Virtual lecture examines lament over the loss of Jerusalem in the medieval Mediterranean

Dr. Tamar M. Boyadjian and her book cover "The City Lament: Jerusalem Across the Medieval Mediterranean."

Dr. Tamar M. Boyadjian, assistant professor of medieval literature at Michigan State University, will present “The City Lament: Jerusalem Across the Medieval Mediterranean” at 7 p.m., Thursday, Sept. 24 on Zoom. The event is free and registration is required. 

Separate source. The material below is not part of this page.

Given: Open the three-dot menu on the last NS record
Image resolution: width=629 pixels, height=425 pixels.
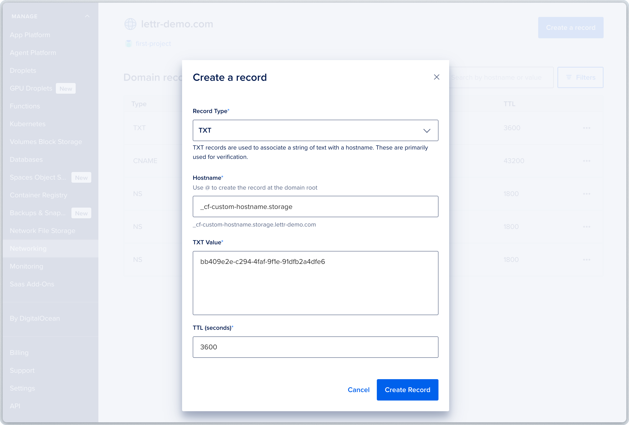Looking at the screenshot, I should [x=587, y=259].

In “The City Lament: Jerusalem Across the Medieval Mediterranean,” Dr. Boyadjian examines how various ethnoreligious cultures across the medieval Mediterranean world lamented the loss of the city of Jerusalem, and in what ways reinscribing models from the ancient world inform these lamentations. The critical objective of Dr. Boyadjian’s work is to expose cross-cultural exchange and interaction across the medieval Mediterranean through an examination of the lament tradition across Arabo-Islamic, Cilician Armenian, and Western European literary sources. She demonstrates how each of these cultures shares similar modes of lamenting cities, all of which also come from ancient prototypes. 

By understanding the loss of the city, each tradition further its political objectives of reconquering Jerusalem by simultaneously envisaging their own Jerusalem through textually surrogate geography of the city, also informed by the theological and spiritual tradition of the significance of the city for that particular faith. Through these city laments, these cultures allow for their own Jerusalems to live anew- through this very paradoxical mourning of its loss and destruction.

Dr. Boyadjian’s academic research and publications primarily focus on the intersections between Europe and the Middle East across the Medieval Mediterranean, focusing on the Armenian Kingdom of Cilicia. Further research interests include representation of women across medieval Mediterranean literature; women and lamentation; Jerusalem and representations of space in literature; and queer studies and the medieval Mediterranean. She is author of the award-winning book “The City Lament: Jerusalem Across the Medieval Mediterranean.”